I'm wondering, is there a certain age that we should start using these creams? Or is it better to start as early as possible?

Right now I'm using an organic body cream and I think it works well. It has almond essential oil in it and it smells really good. I actually bought it for the scent, which is probably not the best way to choose a body cream. But I'm glad I got a natural one because I don't want to put myself at risk for cancer in the future.

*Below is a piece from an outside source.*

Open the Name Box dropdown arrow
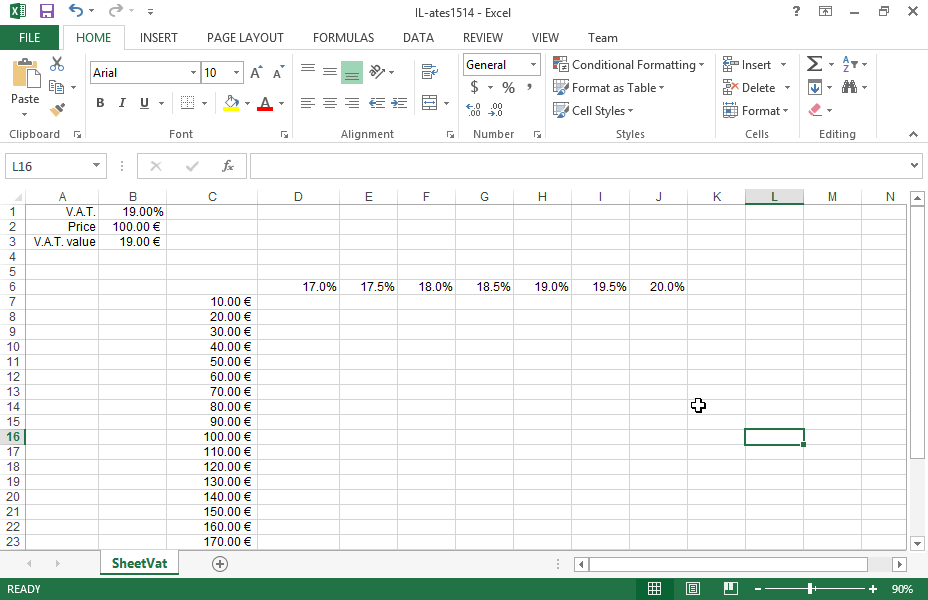Image resolution: width=928 pixels, height=600 pixels. tap(97, 166)
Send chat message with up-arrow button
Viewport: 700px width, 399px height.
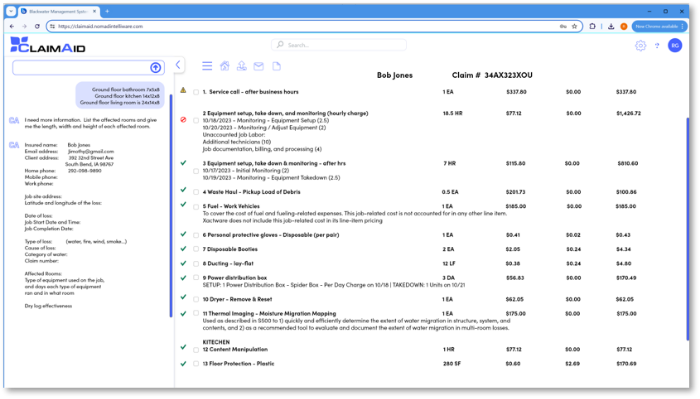click(155, 67)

I know you said that a good body cream should absorb well. But I've noticed that my organic body cream does leave a slightly sticky and oily feeling behind. It doesn't really bother me though because I know it has natural oils in it.

Are there any all natural body creams that carry all of the qualities you mentioned?

ddljohn
Post 1

When I was younger, I knew nothing about body lotions and would use whatever that came my way. To me hydrating body creme meant something that is really thick and heavy on the skin.

As I tried more and more products though (and better products), I realized that I've got it all wrong. A really thick body cream doesn't necessarily mean that it's going to nourish and hydrate your skin. What's important is how it absorbs. If it sits on top of your skin for hours and is all sticky and greasy, it means it's not working well.

A good hydrating body cream will be absorbed by your skin and disappear fairly quickly (I would say around 20 seconds). But when it does disappear, your skin should feel considerably soft and supple and should remain that way for a very long time. If the softness lasts for more than a day, it means that it's a very good hydrating body cream.